Task prompt: Using the records below, give the number of lines where the word "computer" appears, with no further output.

--- Data for review Enclosed Below ---

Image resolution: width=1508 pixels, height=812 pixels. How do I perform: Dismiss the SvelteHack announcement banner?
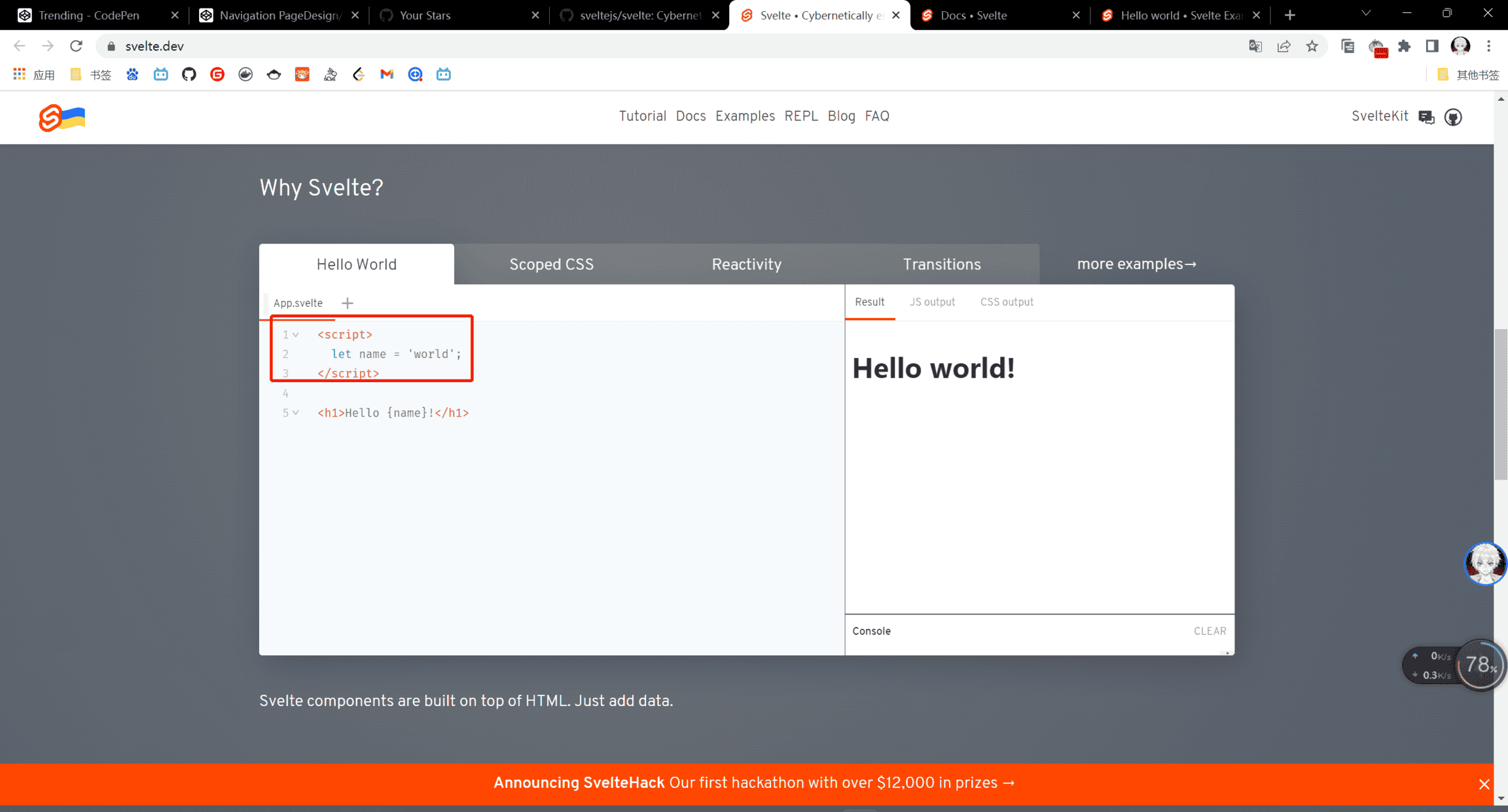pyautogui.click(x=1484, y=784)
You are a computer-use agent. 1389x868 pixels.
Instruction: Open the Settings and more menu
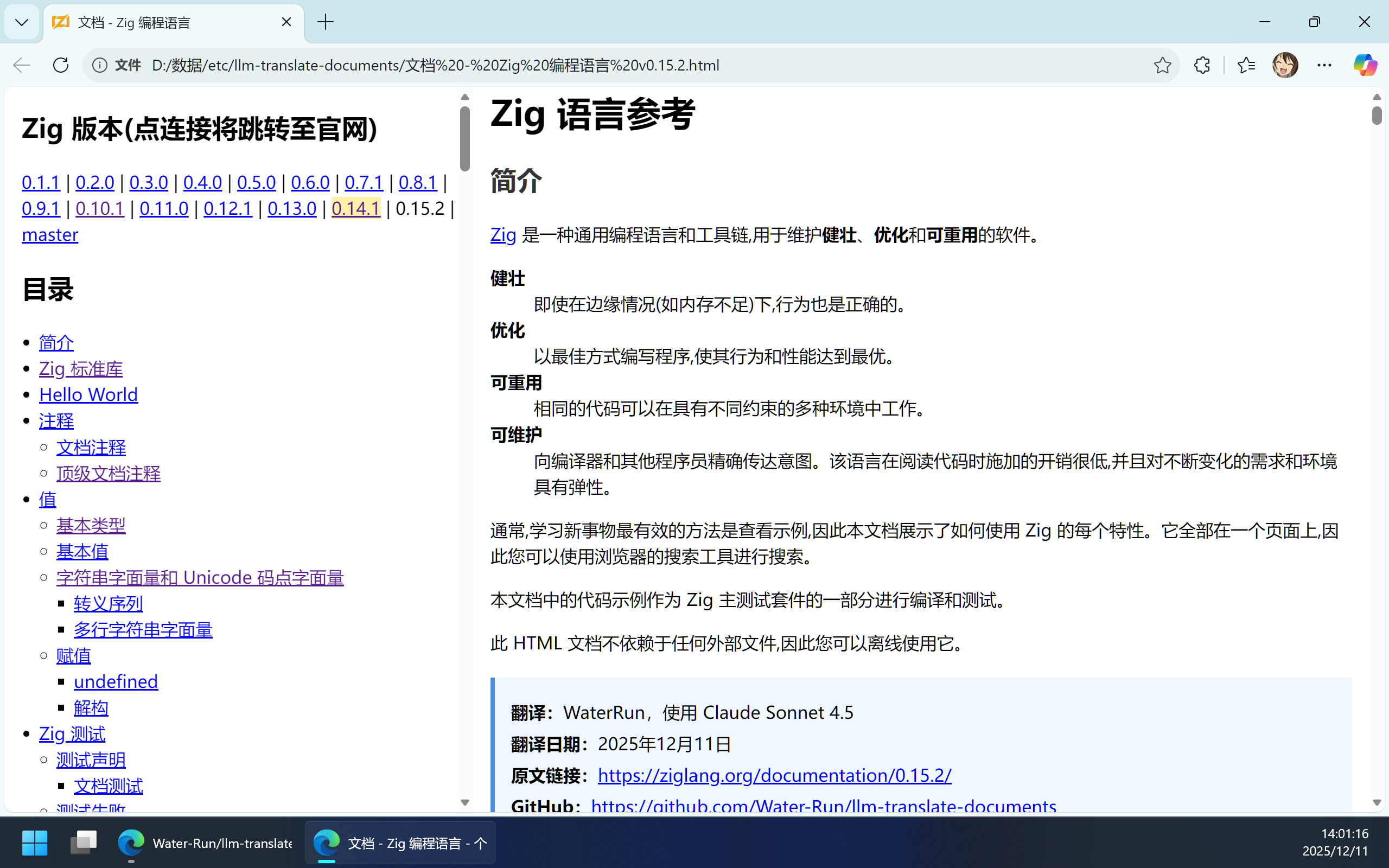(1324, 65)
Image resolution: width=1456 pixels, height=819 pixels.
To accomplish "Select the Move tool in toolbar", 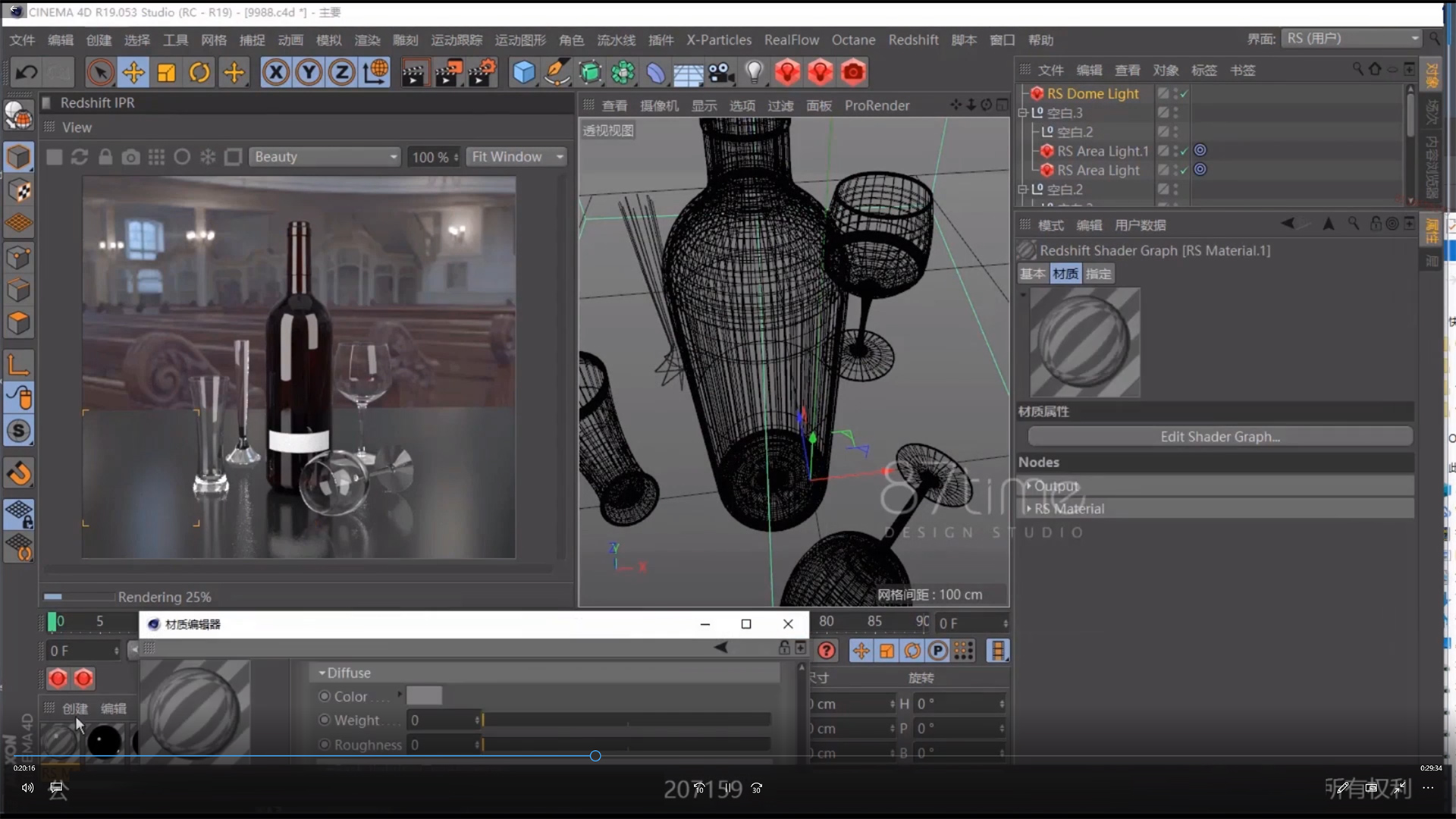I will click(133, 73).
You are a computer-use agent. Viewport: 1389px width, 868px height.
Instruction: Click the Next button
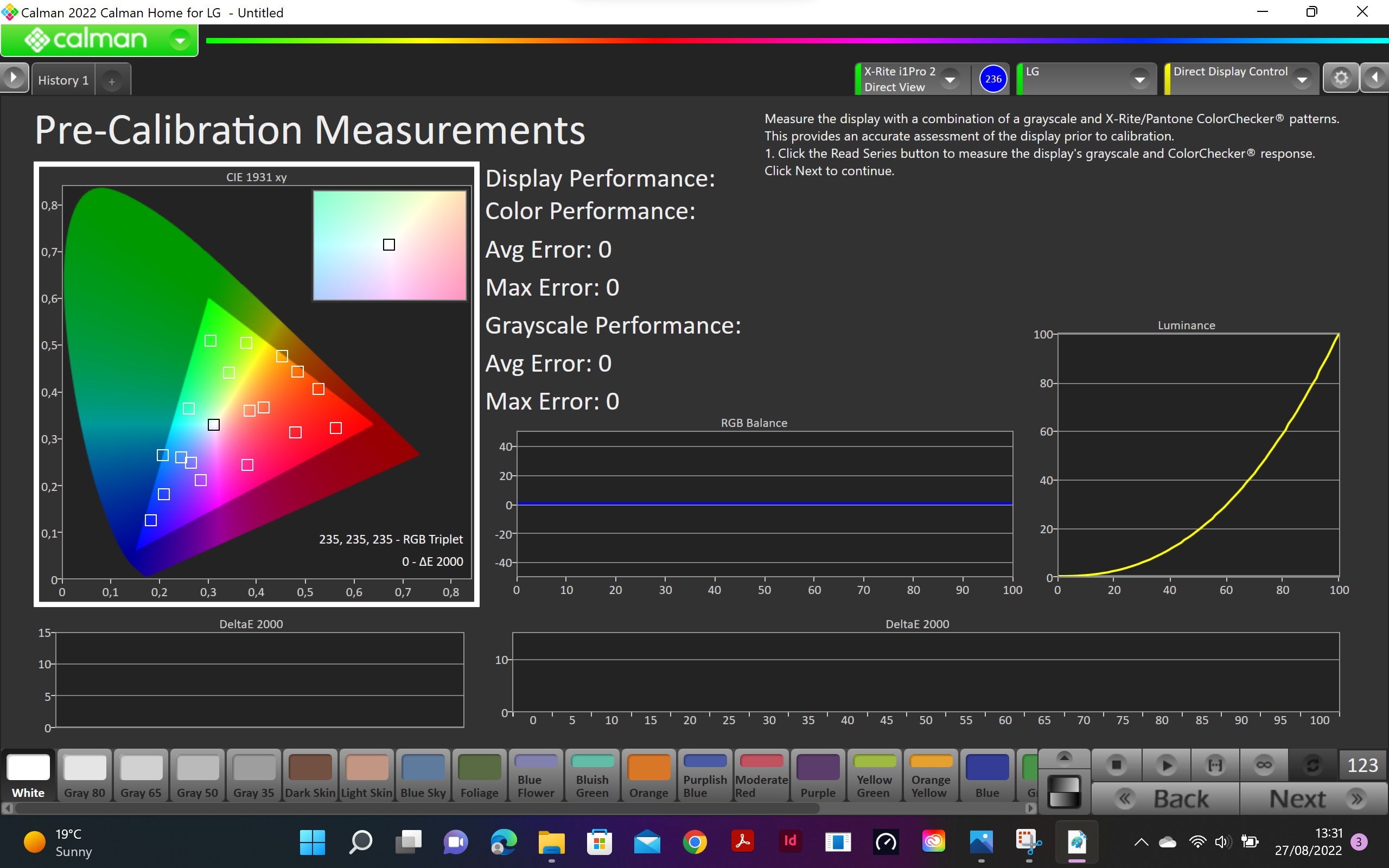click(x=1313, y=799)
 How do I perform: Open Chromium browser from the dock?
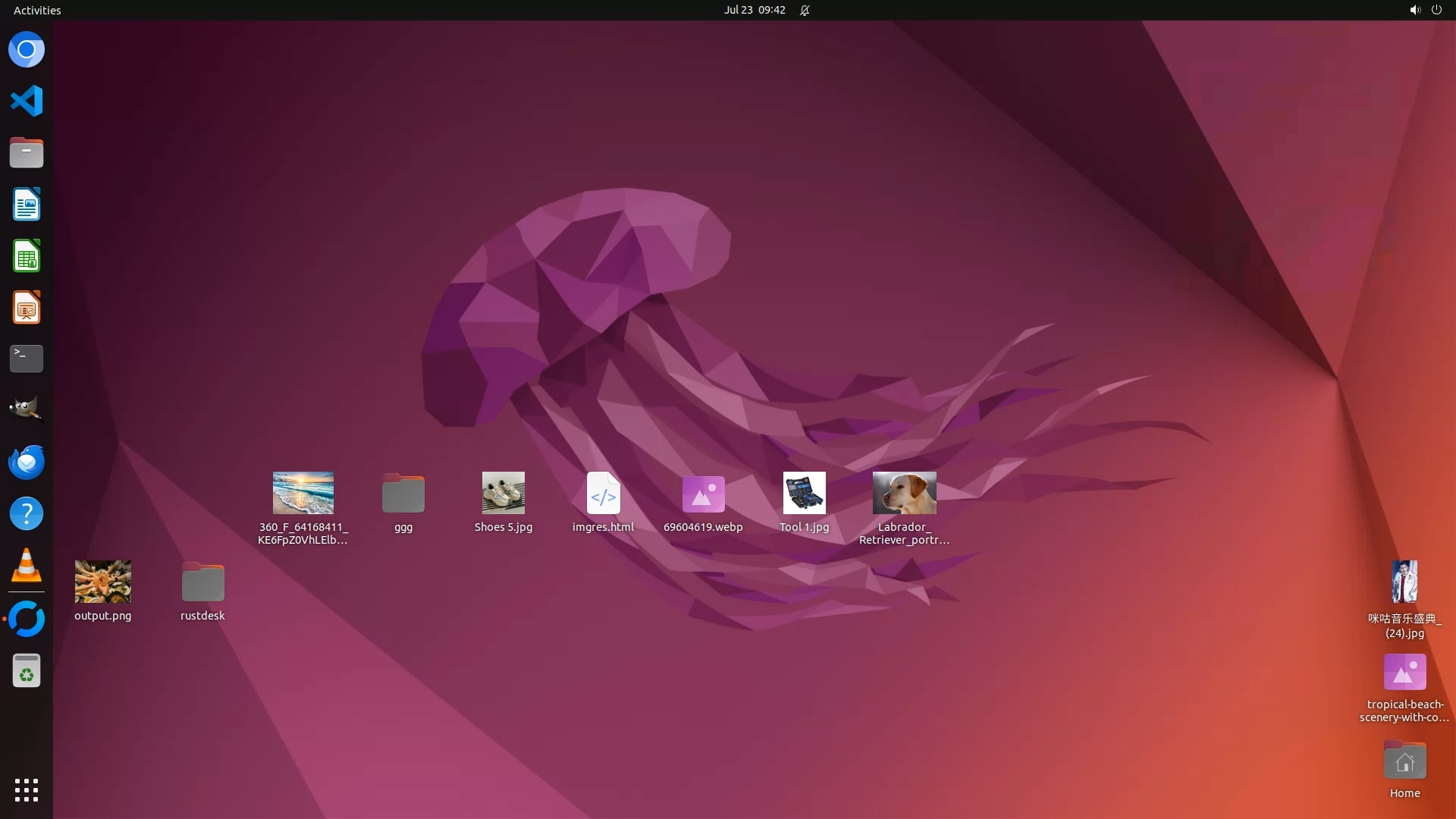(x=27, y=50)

--- End of Enclosed Data for review ---

Response: 2